C'est dans une ambiance chaleureuse que s'est tenue, ce vendredi 20 mars, l'installation du conseil municipal à Tonnay-Charente, présidée par le sénateur PS Mickaël Vallet. Rémi Justinien, triomphant au premier tour avec 64 % des voix contre 36 % pour Fernand Troale, a officiellement pris les fonctions de maire, une position qu'il considère comme le "plus beau fauteuil de France".
Ému, il a métaphoriquement déclaré : "Je me sens un peu comme un coureur à qui l’on vient de passer le relais", avant de rendre hommage à son prédécesseur, Éric Authiat, saluant son "bilan positif et porteur d’espoir". En évoquant son profond attachement à cette "petite terre mouillée", il a précisé qu'on lui avait donné l'opportunité de faire ses premiers pas en tant qu’élu.

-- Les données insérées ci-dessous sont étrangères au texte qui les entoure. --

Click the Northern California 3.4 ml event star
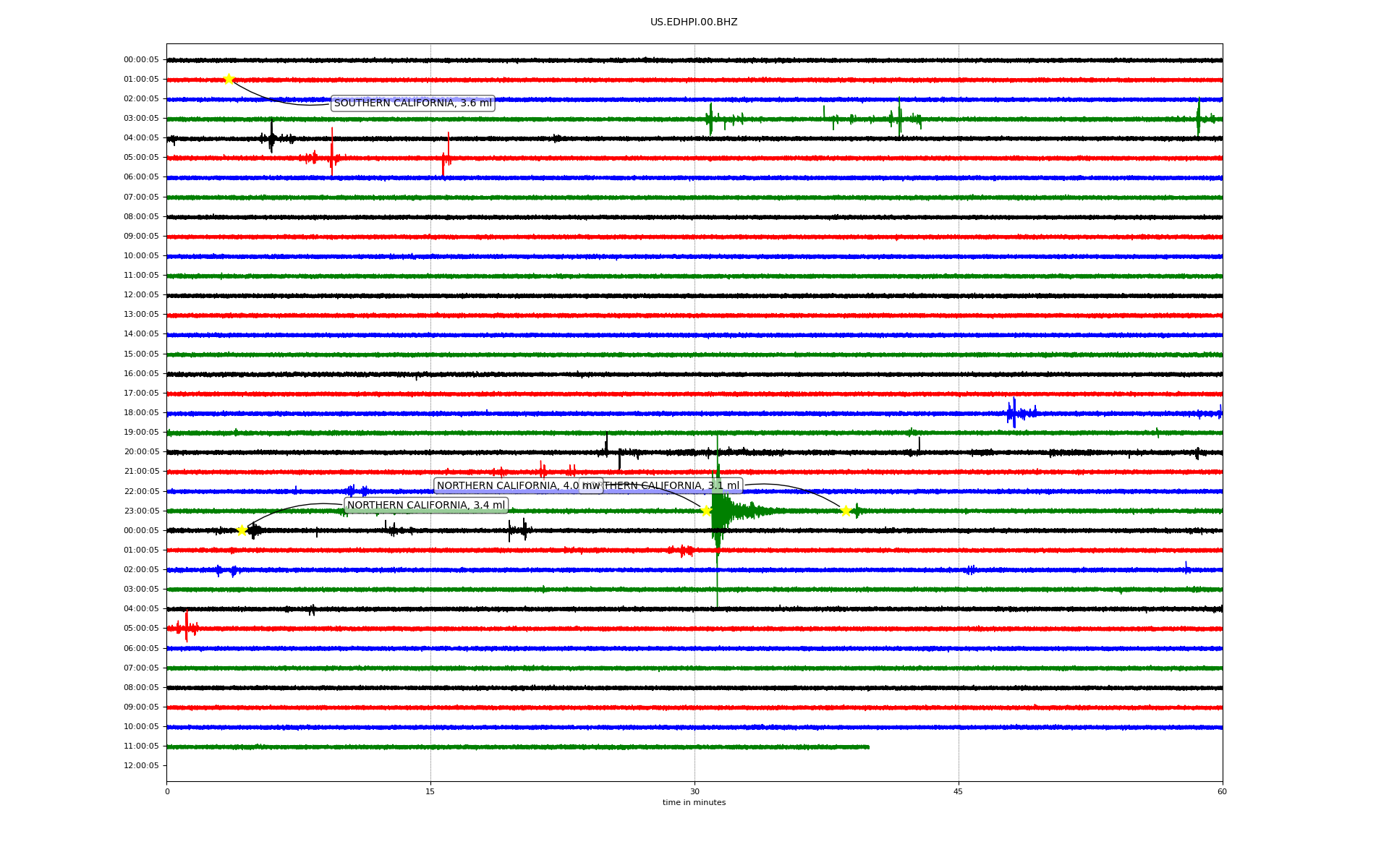The image size is (1389, 868). pyautogui.click(x=242, y=530)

Dans son discours, Justinien a tracé une ligne directrice claire pour son mandat, insistant sur la nécessité de "défendre le rôle de la puissance publique pour aider ceux qui souffrent et accompagner ceux qui créent".

Il a également promis une opposition respectueuse, déclarant : "Je vous laisserai la place qu’il faudra pour que notre opposition ait un débat démocratique et sain". Au cours de ce conseil, huit postes d'adjoints ont été votés, avec Patrick Orçonneau comme premier adjoint.
Sans omettre la nécessité de dialogues constructifs, l'opposition a immédiatement soulevé des sujets cruciaux, tels que le chantier du Pont suspendu, dont le coût total est estimé à 10 millions d'euros. Un enjeu qui promet d'animer les débats des six prochaines années.